**Raw data**
=-=-=-=-=
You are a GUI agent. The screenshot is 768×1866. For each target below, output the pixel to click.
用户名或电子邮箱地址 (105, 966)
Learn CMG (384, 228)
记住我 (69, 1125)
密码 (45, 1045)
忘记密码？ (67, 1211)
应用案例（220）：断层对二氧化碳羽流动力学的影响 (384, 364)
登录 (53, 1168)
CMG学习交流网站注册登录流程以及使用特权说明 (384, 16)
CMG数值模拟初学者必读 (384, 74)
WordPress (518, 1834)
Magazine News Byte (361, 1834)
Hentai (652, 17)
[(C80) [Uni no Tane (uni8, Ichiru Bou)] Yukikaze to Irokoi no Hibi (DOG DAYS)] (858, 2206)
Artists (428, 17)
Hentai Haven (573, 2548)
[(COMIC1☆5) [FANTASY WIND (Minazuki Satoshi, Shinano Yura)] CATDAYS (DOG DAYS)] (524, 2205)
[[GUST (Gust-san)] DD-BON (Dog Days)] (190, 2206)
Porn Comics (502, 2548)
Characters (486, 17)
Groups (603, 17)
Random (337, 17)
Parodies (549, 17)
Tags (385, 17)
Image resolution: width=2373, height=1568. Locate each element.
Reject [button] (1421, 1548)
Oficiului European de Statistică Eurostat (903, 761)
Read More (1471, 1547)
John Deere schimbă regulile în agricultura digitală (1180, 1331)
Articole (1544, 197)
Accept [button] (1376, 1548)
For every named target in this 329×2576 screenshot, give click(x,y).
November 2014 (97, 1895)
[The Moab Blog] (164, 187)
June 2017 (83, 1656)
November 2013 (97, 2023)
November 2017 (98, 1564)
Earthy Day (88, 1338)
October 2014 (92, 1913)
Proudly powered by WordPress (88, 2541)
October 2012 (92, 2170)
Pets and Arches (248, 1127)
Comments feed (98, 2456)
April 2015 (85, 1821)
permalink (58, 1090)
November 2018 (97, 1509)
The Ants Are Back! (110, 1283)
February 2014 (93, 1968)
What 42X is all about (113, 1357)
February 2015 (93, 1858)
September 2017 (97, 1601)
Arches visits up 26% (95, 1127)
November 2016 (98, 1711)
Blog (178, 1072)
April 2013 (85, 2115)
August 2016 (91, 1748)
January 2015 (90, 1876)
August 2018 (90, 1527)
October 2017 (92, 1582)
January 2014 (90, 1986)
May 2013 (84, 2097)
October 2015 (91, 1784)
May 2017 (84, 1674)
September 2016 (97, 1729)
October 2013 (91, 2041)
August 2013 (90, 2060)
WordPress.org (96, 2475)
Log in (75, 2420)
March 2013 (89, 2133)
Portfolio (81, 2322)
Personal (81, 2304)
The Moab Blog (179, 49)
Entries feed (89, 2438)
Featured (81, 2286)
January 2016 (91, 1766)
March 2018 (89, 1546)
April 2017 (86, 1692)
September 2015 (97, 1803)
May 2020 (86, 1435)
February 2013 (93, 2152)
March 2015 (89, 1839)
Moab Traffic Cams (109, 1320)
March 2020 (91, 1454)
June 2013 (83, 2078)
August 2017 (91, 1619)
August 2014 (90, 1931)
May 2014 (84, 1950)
=-=-=-=-=
**Prompt**
After reading the listing above, print each line back exactly.

**Result of the task**
You are a GUI agent. The screenshot is 768×1866. For each target below, output the pixel to click.
用户名或电子邮箱地址 (105, 966)
Learn CMG (384, 228)
记住我 (69, 1125)
密码 (45, 1045)
忘记密码？ (67, 1211)
应用案例（220）：断层对二氧化碳羽流动力学的影响 (384, 364)
登录 (53, 1168)
CMG学习交流网站注册登录流程以及使用特权说明 (384, 16)
CMG数值模拟初学者必读 (384, 74)
WordPress (518, 1834)
Magazine News Byte (361, 1834)
Hentai (652, 17)
[(C80) [Uni no Tane (uni8, Ichiru Bou)] Yukikaze to Irokoi no Hibi (DOG DAYS)] (858, 2206)
Artists (428, 17)
Hentai Haven (573, 2548)
[(COMIC1☆5) [FANTASY WIND (Minazuki Satoshi, Shinano Yura)] CATDAYS (DOG DAYS)] (524, 2205)
[[GUST (Gust-san)] DD-BON (Dog Days)] (190, 2206)
Porn Comics (502, 2548)
Characters (486, 17)
Groups (603, 17)
Random (337, 17)
Parodies (549, 17)
Tags (385, 17)
Image resolution: width=2373, height=1568. Locate each element.
Reject [button] (1421, 1548)
Oficiului European de Statistică Eurostat (903, 761)
Read More (1471, 1547)
John Deere schimbă regulile în agricultura digitală (1180, 1331)
Articole (1544, 197)
Accept [button] (1376, 1548)
For every named target in this 329×2576 screenshot, give click(x,y).
November 2014 (97, 1895)
[The Moab Blog] (164, 187)
June 2017 (83, 1656)
November 2013 (97, 2023)
November 2017 (98, 1564)
Earthy Day (88, 1338)
October 2014 (92, 1913)
Proudly powered by WordPress (88, 2541)
October 2012 (92, 2170)
Pets and Arches (248, 1127)
Comments feed (98, 2456)
April 2015 (85, 1821)
permalink (58, 1090)
November 2018 (97, 1509)
The Ants Are Back! (110, 1283)
February 2014 (93, 1968)
What 42X is all about (113, 1357)
February 2015 (93, 1858)
September 2017 (97, 1601)
Arches visits up 26% (95, 1127)
November 2016 (98, 1711)
Blog (178, 1072)
April 2013 (85, 2115)
August 2016 (91, 1748)
January 2015 (90, 1876)
August 2018 (90, 1527)
October 2017 (92, 1582)
January 2014 (90, 1986)
May 2013 (84, 2097)
October 2015 (91, 1784)
May 2017 (84, 1674)
September 2016 (97, 1729)
October 2013 (91, 2041)
August 2013 (90, 2060)
WordPress.org (96, 2475)
Log in (75, 2420)
March 2013 (89, 2133)
Portfolio (81, 2322)
Personal (81, 2304)
The Moab Blog (179, 49)
Entries feed (89, 2438)
Featured (81, 2286)
January 2016 (91, 1766)
March 2018 (89, 1546)
April 2017 (86, 1692)
September 2015 (97, 1803)
May 2020 (86, 1435)
February 2013 (93, 2152)
March 2015 (89, 1839)
Moab Traffic Cams (109, 1320)
March 2020 (91, 1454)
June 2013 (83, 2078)
August 2017 (91, 1619)
August 2014 (90, 1931)
May 2014 (84, 1950)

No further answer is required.